## DATASET RECORDS
+++
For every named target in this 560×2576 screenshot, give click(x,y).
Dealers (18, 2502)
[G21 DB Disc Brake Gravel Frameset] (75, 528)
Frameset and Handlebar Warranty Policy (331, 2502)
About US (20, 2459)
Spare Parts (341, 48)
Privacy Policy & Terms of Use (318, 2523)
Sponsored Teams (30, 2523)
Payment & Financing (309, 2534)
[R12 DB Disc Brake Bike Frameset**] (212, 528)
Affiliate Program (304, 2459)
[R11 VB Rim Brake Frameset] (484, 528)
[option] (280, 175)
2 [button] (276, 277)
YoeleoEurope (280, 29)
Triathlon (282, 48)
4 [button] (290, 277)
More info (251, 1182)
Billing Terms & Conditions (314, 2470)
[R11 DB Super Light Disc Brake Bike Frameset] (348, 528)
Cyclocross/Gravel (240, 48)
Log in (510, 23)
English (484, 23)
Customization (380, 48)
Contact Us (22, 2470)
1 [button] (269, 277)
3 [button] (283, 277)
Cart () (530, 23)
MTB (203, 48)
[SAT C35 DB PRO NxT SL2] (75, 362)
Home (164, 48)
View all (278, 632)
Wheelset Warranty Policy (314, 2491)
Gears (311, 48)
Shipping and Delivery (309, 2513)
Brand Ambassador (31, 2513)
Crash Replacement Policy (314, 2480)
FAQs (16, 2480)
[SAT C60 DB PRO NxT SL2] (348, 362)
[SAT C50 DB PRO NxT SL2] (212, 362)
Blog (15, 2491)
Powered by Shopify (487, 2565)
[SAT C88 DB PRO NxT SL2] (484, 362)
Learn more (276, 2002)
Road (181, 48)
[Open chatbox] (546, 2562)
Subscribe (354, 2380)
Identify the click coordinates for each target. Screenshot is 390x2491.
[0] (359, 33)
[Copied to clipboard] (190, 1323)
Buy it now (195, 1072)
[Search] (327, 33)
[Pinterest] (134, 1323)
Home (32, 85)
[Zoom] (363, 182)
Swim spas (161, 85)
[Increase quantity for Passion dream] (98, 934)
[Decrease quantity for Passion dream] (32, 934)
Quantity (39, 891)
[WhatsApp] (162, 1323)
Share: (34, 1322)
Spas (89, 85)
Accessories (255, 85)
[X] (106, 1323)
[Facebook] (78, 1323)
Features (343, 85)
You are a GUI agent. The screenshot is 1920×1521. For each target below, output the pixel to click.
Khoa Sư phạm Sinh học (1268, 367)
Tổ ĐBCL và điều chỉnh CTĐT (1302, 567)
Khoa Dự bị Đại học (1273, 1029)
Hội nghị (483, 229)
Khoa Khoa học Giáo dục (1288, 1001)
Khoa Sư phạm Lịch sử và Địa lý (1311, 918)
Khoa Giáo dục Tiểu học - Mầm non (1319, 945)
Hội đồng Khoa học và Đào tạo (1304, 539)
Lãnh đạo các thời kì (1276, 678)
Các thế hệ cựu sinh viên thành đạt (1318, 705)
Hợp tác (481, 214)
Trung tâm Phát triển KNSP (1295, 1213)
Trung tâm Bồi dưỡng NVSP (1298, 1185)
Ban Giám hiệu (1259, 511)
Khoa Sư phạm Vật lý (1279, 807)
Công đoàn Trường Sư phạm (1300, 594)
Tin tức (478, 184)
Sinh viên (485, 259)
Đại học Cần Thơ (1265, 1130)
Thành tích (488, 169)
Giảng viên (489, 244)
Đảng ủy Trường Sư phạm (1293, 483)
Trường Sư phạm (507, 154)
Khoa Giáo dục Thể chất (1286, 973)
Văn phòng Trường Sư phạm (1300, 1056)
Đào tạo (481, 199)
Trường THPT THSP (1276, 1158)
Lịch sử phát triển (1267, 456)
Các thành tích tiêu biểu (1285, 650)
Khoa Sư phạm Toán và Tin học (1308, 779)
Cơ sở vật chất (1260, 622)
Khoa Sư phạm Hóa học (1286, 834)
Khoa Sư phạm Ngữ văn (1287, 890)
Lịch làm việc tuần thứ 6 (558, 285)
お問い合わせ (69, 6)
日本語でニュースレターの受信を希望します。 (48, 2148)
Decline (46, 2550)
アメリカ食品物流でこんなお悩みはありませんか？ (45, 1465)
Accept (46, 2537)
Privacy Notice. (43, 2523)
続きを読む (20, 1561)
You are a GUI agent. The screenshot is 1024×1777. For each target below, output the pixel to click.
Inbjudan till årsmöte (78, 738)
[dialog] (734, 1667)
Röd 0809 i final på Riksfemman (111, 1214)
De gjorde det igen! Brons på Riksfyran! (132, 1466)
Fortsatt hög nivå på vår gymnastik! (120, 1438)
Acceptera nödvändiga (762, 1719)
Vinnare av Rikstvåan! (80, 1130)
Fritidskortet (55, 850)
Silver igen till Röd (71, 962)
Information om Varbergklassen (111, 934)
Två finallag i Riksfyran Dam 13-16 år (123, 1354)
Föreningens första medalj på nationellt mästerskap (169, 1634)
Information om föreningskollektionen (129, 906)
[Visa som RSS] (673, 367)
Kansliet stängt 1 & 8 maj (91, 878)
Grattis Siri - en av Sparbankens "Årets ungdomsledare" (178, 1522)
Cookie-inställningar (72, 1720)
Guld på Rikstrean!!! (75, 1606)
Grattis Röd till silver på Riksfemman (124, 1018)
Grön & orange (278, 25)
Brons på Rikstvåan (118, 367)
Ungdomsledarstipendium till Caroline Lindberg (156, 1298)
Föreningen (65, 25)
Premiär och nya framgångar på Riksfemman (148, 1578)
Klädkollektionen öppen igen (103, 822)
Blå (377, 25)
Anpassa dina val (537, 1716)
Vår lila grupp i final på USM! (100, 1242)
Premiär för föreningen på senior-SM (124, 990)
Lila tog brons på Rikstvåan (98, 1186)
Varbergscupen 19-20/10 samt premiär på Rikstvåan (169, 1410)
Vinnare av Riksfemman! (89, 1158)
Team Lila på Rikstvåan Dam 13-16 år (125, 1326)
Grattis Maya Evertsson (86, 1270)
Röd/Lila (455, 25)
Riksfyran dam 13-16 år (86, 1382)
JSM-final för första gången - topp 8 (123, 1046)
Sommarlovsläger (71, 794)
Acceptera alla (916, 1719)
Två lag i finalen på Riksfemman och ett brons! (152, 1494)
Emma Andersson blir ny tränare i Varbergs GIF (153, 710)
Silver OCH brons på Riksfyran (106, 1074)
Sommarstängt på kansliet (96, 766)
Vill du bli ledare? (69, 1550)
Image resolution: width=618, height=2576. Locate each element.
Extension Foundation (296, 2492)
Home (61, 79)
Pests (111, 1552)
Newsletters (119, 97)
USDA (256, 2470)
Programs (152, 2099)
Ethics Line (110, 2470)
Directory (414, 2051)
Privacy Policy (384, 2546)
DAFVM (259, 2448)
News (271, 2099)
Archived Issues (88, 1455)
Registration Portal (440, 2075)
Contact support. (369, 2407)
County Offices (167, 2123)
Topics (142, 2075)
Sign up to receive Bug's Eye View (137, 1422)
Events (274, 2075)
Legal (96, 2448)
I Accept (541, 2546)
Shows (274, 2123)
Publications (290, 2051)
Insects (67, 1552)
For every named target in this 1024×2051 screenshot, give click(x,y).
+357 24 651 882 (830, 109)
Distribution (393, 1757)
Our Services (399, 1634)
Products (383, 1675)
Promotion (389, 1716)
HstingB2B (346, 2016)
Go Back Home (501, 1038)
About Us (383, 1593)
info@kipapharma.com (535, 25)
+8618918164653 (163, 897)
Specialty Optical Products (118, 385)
+++
## HOW TO COMPLETE THIS TASK
Pull every line containing the word "Lịch" out of the material.

## REPLY
Khoa Sư phạm Lịch sử và Địa lý (1311, 918)
Lịch sử phát triển (1267, 456)
Lịch làm việc tuần thứ 6 (558, 285)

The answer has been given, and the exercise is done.